# Problem description
Please copy each line from the entries that contains the string "computer".

___ Exercise materials

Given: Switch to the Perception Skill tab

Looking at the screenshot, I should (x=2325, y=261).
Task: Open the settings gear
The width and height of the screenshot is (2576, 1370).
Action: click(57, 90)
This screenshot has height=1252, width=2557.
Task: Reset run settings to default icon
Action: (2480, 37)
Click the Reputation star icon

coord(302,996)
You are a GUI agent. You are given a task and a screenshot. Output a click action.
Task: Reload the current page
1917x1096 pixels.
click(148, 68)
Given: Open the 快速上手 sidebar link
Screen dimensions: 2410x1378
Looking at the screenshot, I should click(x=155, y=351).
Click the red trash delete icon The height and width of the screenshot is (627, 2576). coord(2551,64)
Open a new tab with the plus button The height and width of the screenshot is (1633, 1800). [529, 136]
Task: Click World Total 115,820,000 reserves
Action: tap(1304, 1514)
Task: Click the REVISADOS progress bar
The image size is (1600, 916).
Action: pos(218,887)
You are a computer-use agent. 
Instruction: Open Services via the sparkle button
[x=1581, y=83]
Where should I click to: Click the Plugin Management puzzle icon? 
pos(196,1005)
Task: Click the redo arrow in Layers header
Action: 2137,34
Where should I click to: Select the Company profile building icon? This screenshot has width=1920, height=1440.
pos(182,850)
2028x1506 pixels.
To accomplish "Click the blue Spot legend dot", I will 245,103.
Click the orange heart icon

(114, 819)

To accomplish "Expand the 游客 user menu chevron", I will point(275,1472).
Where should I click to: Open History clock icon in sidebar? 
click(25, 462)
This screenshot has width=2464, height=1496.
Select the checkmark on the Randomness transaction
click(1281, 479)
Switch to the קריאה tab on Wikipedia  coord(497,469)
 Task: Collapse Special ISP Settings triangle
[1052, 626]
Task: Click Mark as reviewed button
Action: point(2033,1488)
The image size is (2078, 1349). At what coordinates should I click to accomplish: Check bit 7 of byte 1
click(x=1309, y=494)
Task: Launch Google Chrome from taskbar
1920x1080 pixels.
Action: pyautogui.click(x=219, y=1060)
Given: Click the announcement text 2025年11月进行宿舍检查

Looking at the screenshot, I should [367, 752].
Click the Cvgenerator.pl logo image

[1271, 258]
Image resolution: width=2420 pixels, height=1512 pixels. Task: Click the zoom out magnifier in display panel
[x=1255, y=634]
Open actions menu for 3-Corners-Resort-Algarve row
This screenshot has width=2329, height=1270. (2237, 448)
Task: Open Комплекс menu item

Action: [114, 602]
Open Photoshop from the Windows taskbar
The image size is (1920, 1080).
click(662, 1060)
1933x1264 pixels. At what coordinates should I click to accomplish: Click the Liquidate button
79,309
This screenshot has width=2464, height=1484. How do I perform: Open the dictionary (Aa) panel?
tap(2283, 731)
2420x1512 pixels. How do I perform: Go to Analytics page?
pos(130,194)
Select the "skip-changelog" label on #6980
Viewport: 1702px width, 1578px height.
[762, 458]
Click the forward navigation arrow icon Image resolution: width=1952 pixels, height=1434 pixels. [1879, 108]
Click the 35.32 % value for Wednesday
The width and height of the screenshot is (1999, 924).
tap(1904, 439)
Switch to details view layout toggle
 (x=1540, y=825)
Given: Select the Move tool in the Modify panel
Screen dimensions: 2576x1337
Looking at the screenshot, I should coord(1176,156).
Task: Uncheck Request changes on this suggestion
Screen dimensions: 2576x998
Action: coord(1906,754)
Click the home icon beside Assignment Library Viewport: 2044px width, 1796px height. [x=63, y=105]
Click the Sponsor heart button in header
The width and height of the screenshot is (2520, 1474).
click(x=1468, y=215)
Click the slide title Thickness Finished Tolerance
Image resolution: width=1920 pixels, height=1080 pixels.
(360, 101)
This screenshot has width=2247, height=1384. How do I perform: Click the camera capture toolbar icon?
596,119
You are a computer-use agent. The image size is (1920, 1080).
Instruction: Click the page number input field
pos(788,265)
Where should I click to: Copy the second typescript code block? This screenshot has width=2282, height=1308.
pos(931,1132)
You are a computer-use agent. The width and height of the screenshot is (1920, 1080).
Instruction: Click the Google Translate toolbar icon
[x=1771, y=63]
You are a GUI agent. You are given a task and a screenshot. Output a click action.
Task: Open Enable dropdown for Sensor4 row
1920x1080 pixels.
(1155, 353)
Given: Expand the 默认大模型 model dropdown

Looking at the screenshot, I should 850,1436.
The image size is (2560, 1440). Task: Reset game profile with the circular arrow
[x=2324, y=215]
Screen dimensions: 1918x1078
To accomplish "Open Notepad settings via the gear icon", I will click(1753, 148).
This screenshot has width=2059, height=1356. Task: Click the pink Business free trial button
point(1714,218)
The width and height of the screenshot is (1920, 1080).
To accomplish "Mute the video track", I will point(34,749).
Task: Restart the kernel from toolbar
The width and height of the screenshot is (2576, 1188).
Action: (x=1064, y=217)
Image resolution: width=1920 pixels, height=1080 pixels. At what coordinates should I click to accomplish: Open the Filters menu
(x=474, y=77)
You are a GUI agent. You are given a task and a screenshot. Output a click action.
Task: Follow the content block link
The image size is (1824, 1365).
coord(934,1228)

______

# Result for this task
You are a computer-use agent. 
You are a computer-use agent. The image size is (1920, 1080).
You are a computer-use agent. The width and height of the screenshot is (1920, 1080).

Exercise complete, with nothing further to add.